The presence of FLT3 mutations in such a high proportion of patients with AML indicates the important role of this receptor in haemopoietic progenitor cells and the potential disruption caused by dysregulated tyrosine kinases. The mutations are useful molecular markers as they can be detected by straightforward techniques, requiring only the PCR and gel electrophoresis for the ITDs to identify longer length products, and the inclusion of a restriction digest for the TKD mutations. Routine screening of AML patients for diagnostic purposes is therefore feasible.

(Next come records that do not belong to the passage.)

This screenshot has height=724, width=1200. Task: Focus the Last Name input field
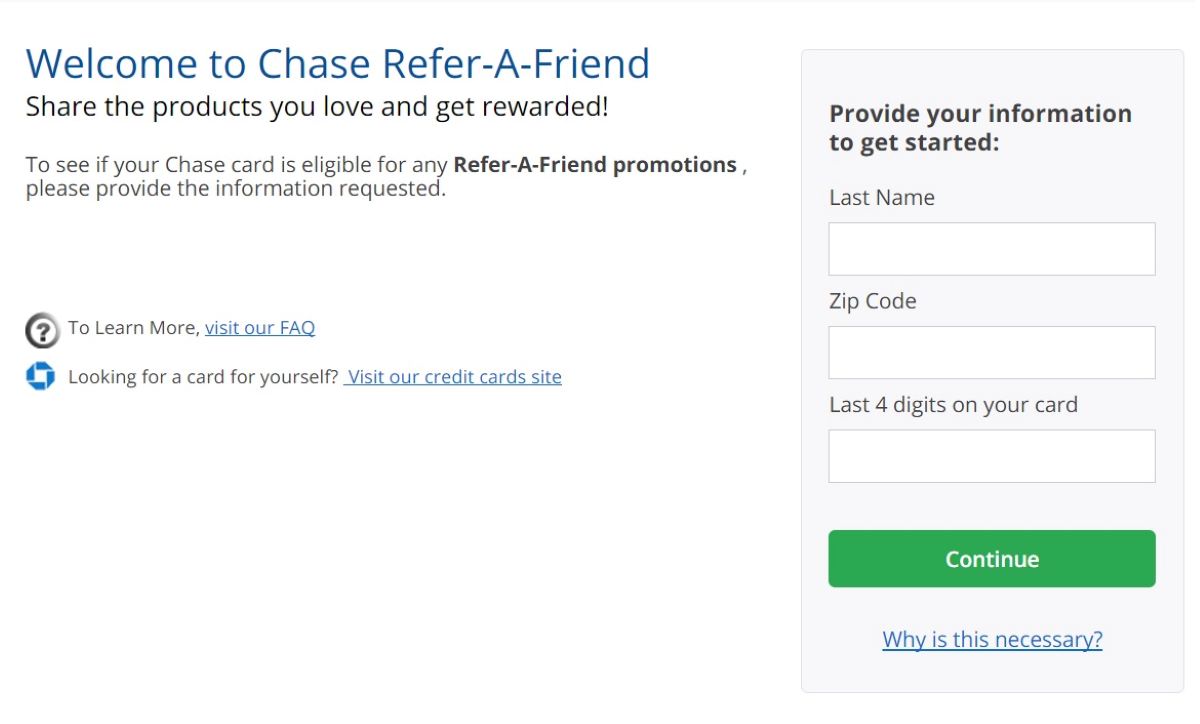[991, 249]

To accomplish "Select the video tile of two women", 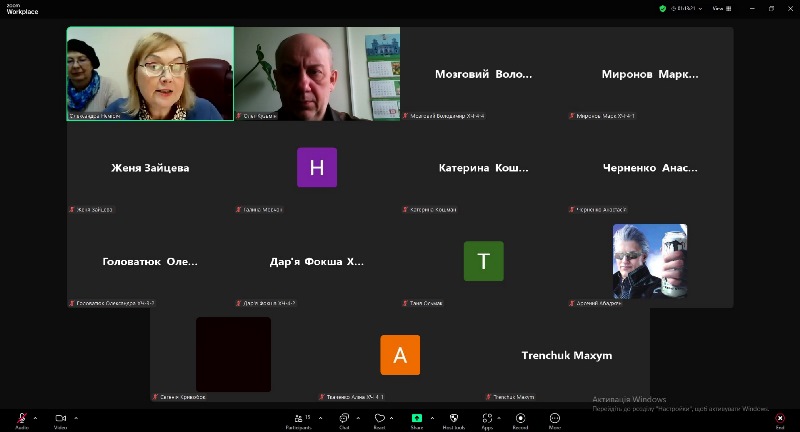I will click(x=150, y=74).
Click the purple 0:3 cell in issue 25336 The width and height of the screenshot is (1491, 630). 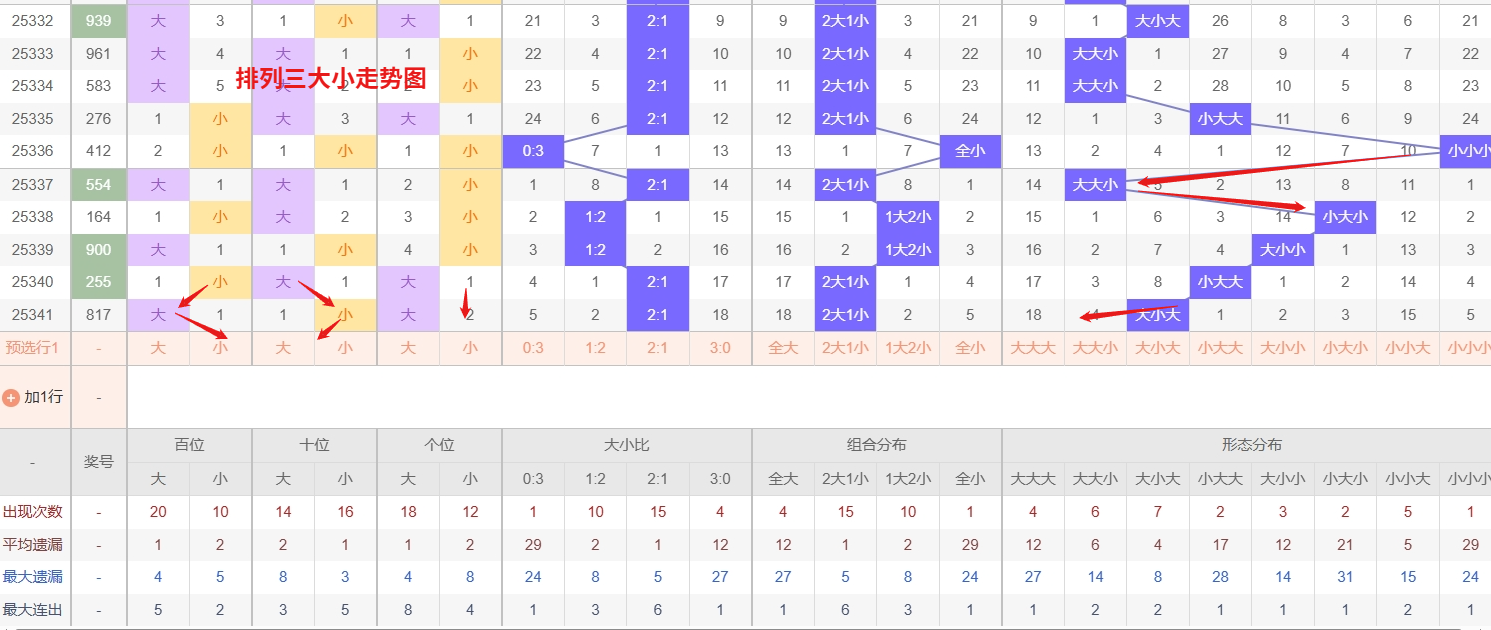tap(533, 152)
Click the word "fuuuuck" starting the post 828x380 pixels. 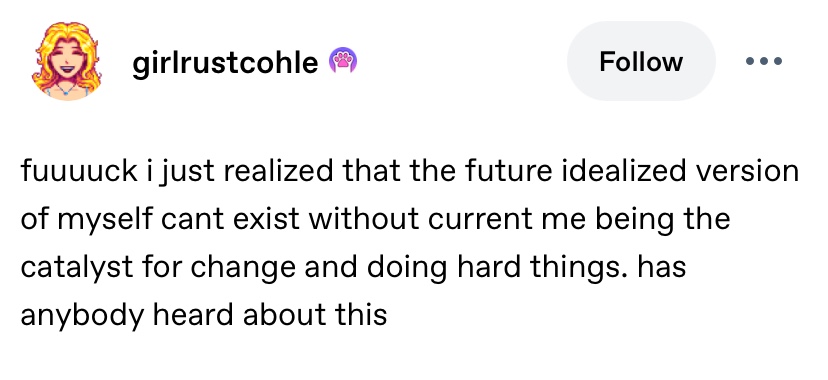(x=79, y=171)
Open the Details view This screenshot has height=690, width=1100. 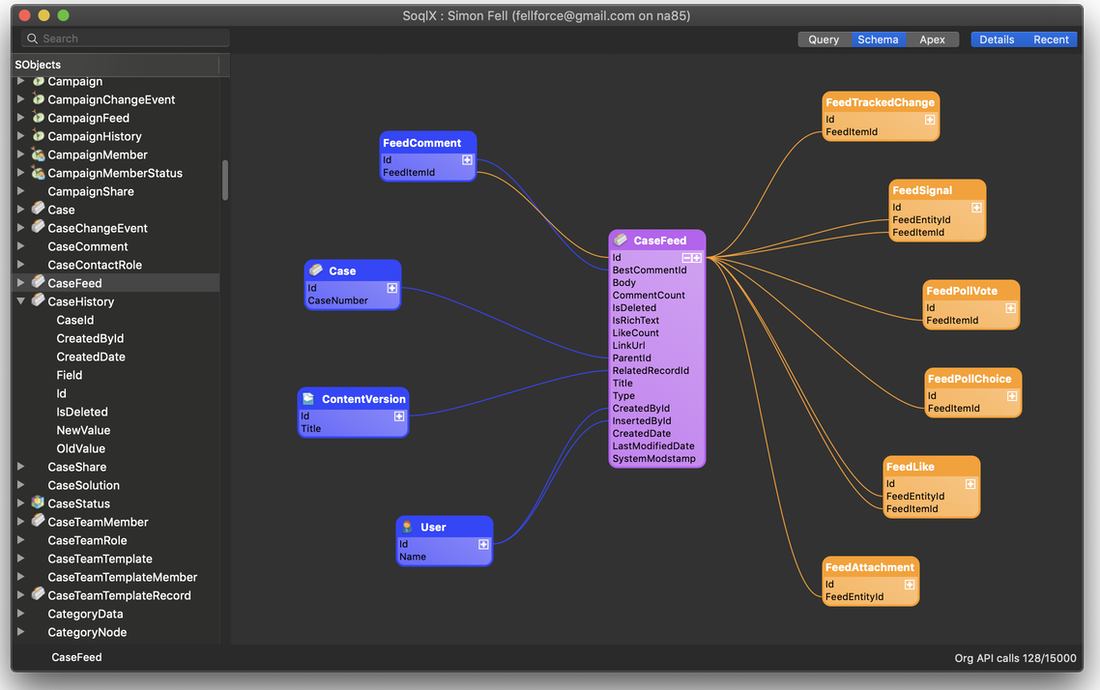pyautogui.click(x=996, y=39)
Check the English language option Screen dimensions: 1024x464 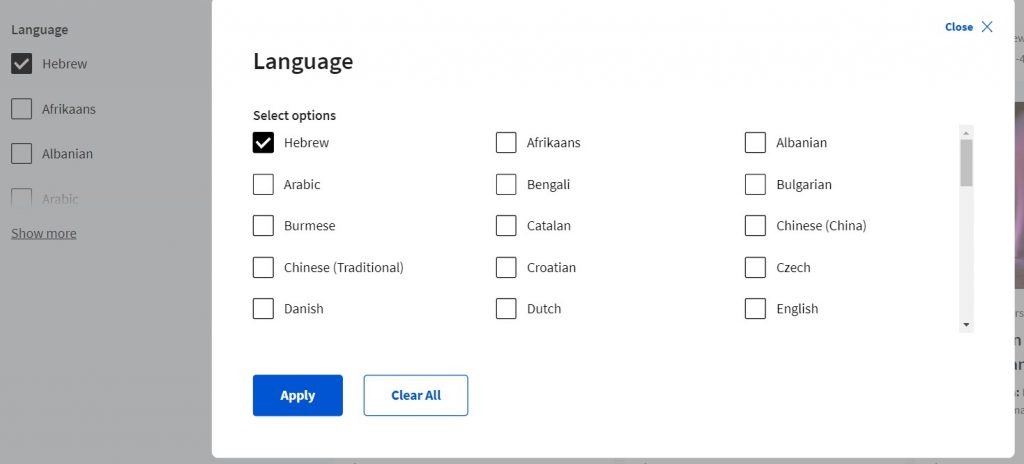tap(755, 308)
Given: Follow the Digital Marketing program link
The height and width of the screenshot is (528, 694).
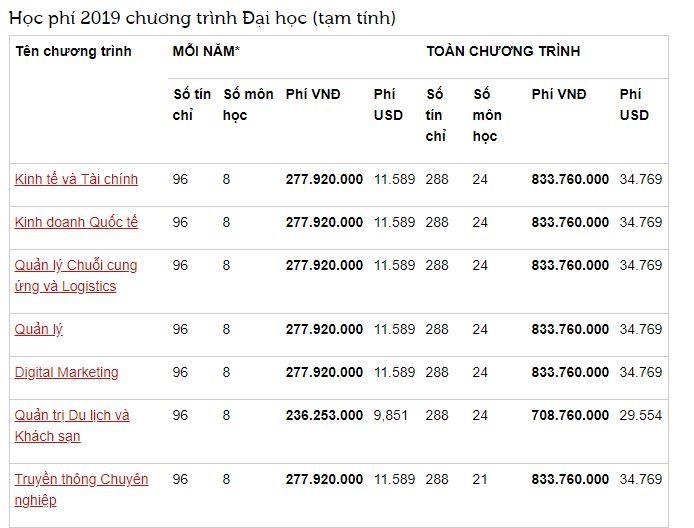Looking at the screenshot, I should point(66,372).
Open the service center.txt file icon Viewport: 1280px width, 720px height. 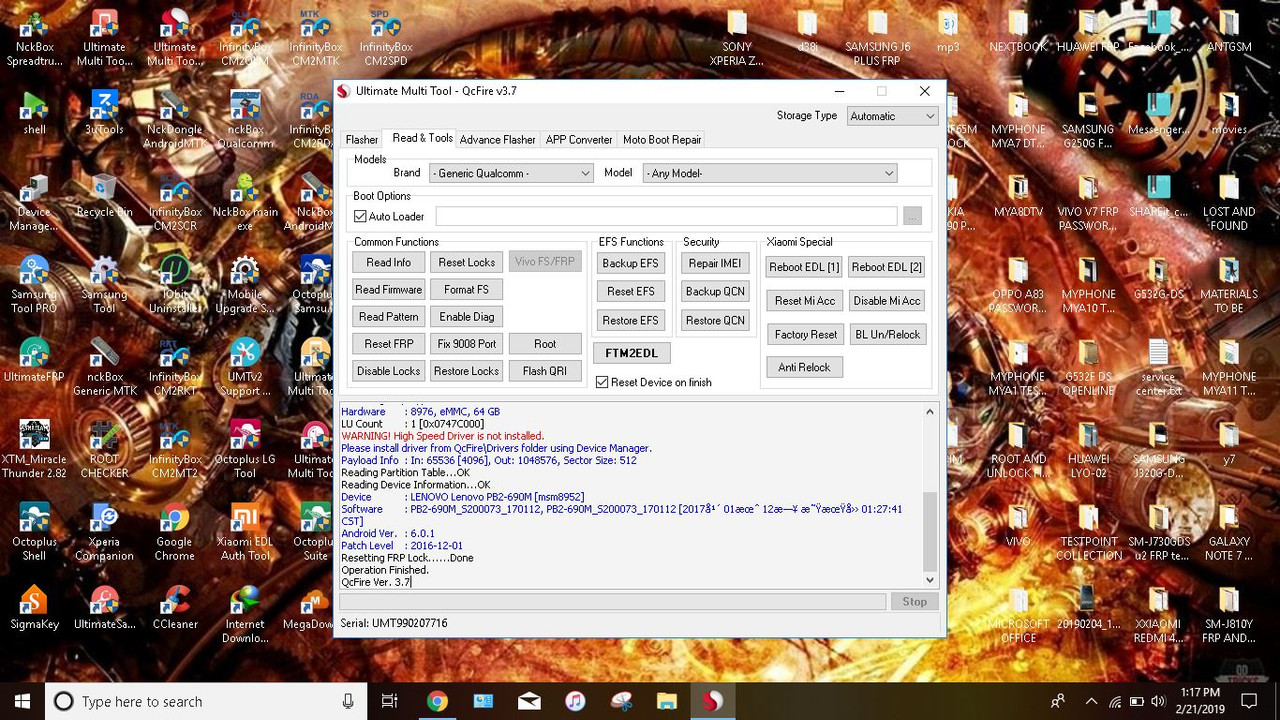1158,367
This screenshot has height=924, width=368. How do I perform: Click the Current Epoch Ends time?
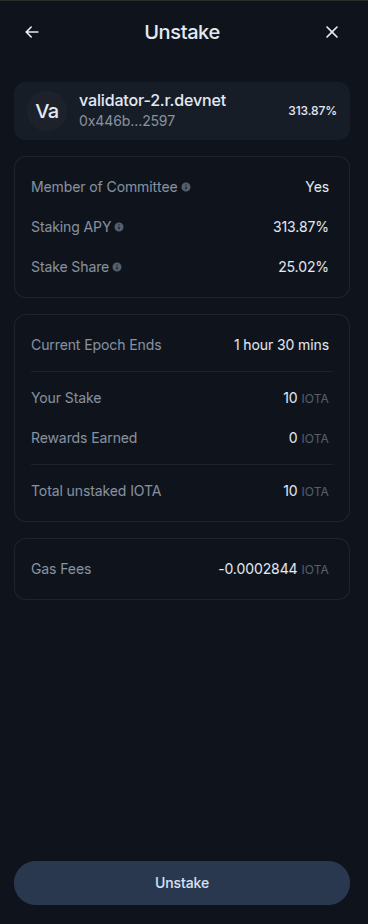click(x=281, y=345)
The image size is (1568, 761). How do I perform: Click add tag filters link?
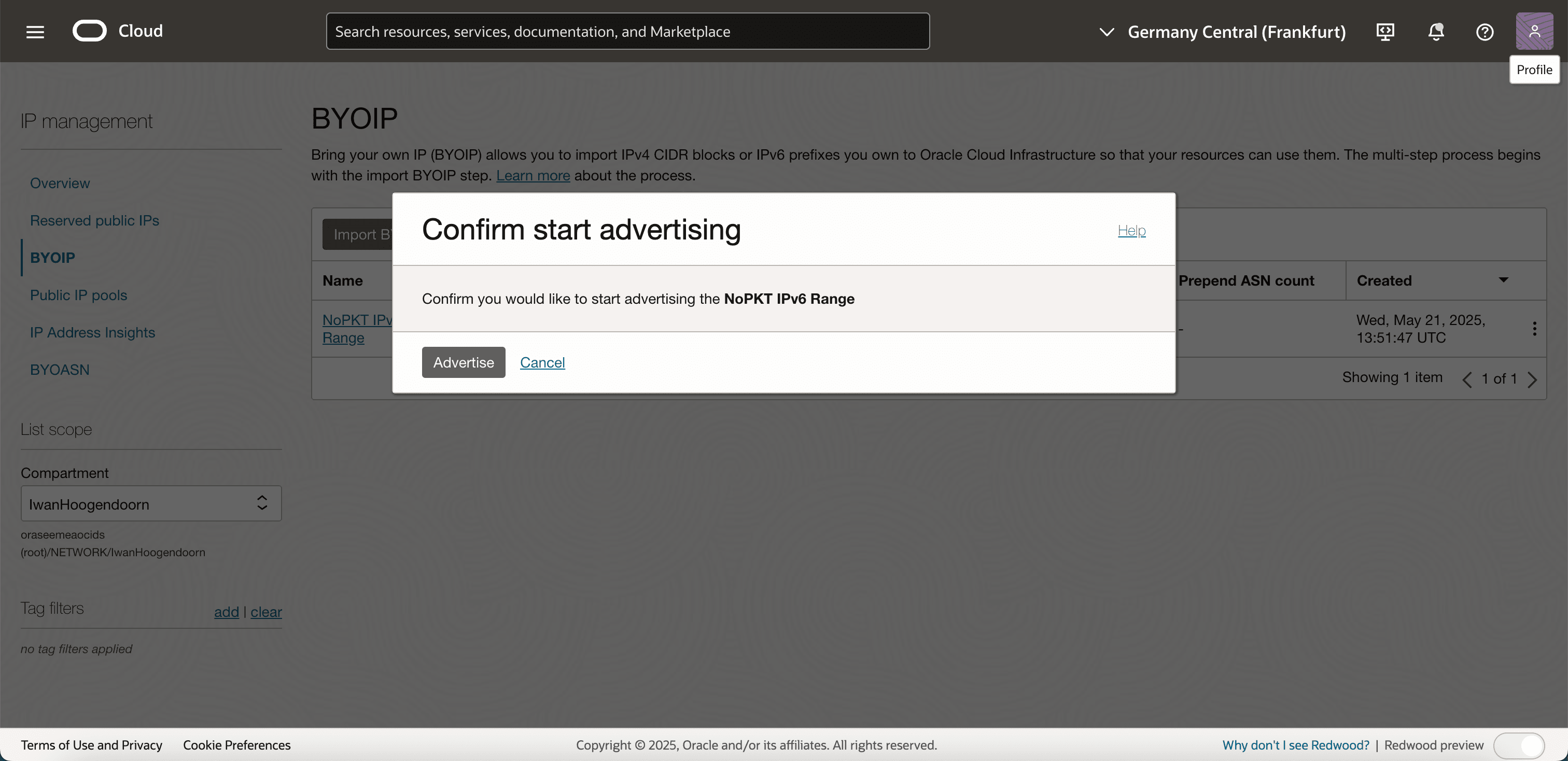coord(226,611)
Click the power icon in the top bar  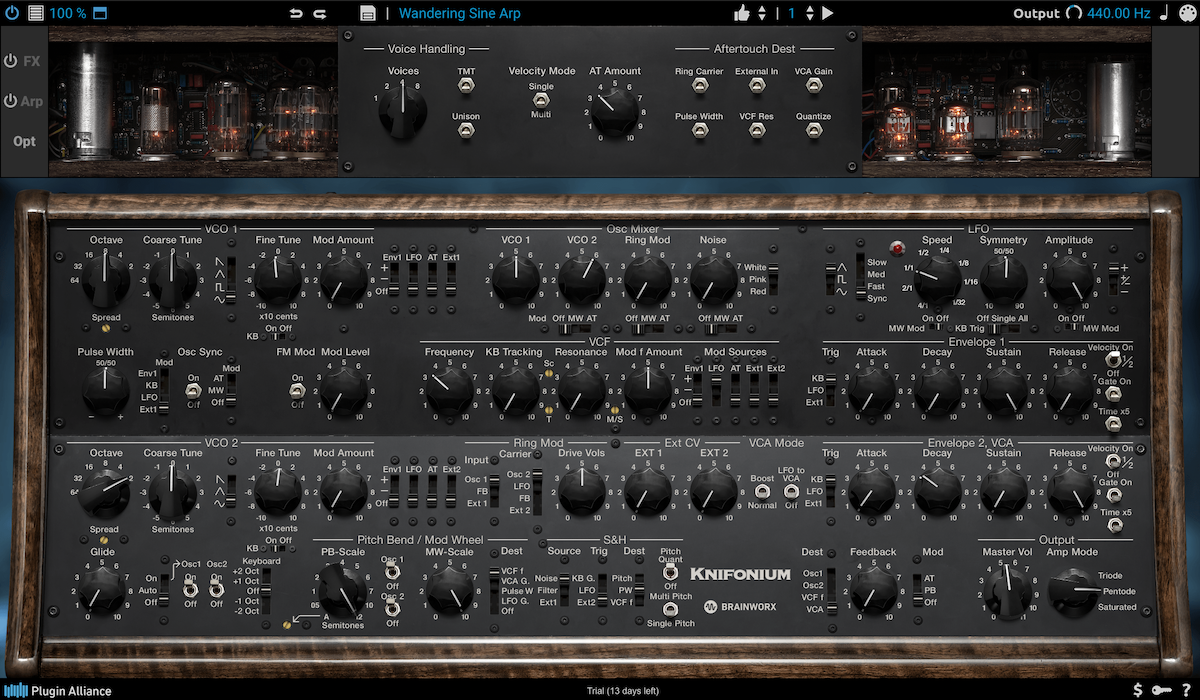coord(12,13)
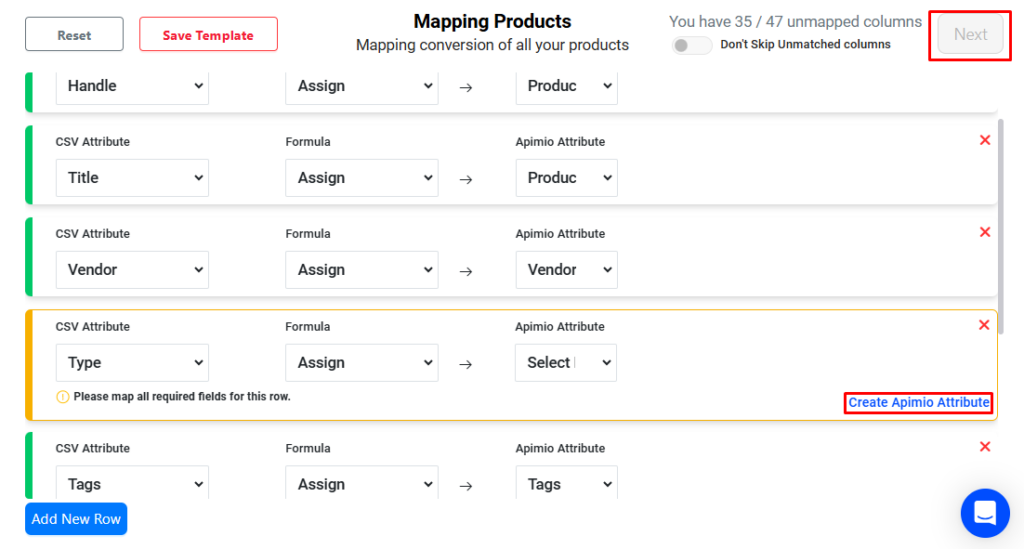Viewport: 1024px width, 549px height.
Task: Toggle Don't Skip Unmatched columns switch
Action: (691, 45)
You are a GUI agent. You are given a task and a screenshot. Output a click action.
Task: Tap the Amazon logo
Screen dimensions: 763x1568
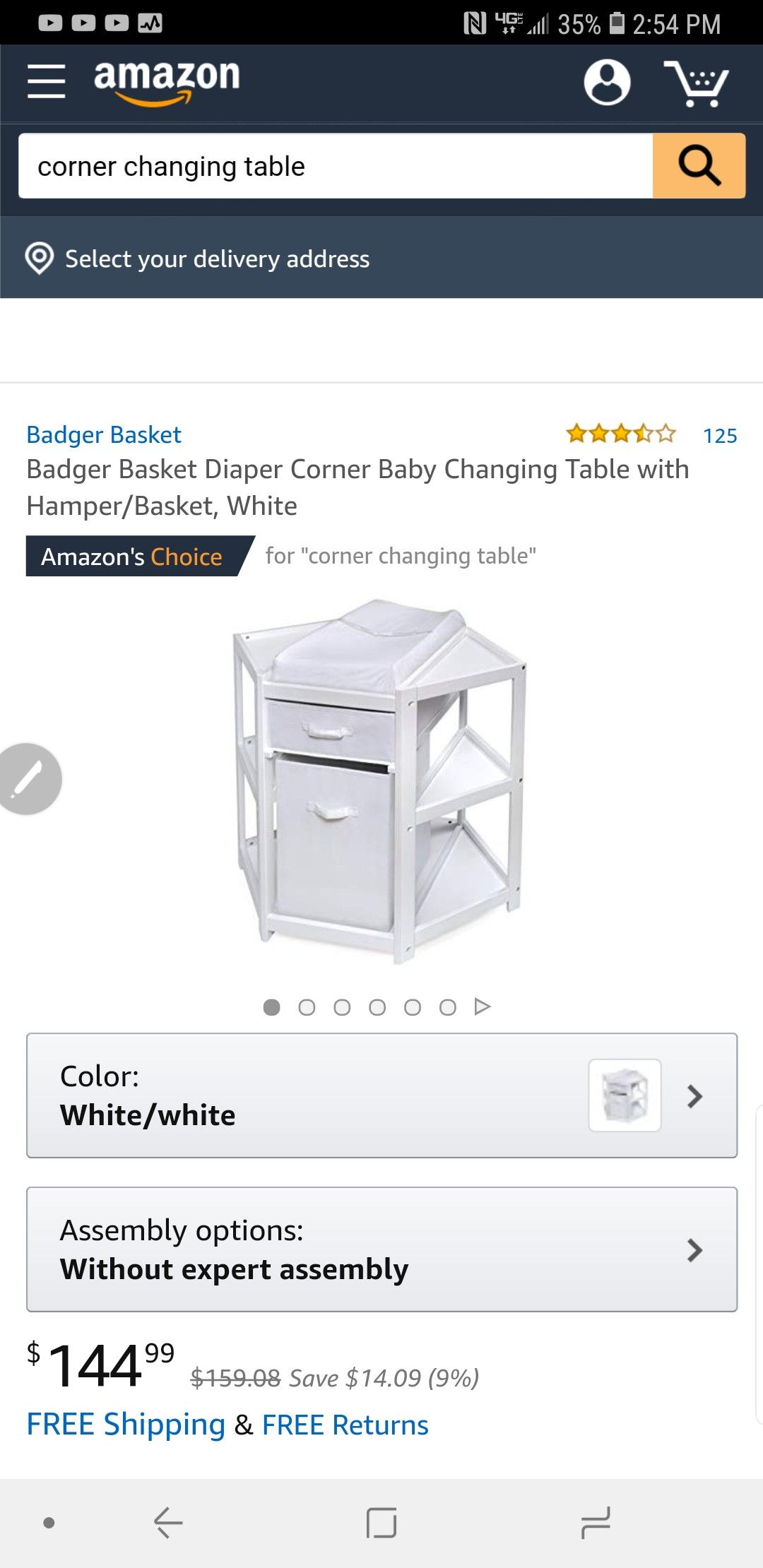pyautogui.click(x=167, y=82)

The optimal treatment for such patients is unclear and requires careful evaluation in prospective trials, in particular whether patients with an ITD should be considered for early transplantation or more experimental therapy. Whether the development of FLT3-specific small-molecule inhibitors will lead to an improved outcome in these patients must await the results of large randomized trials.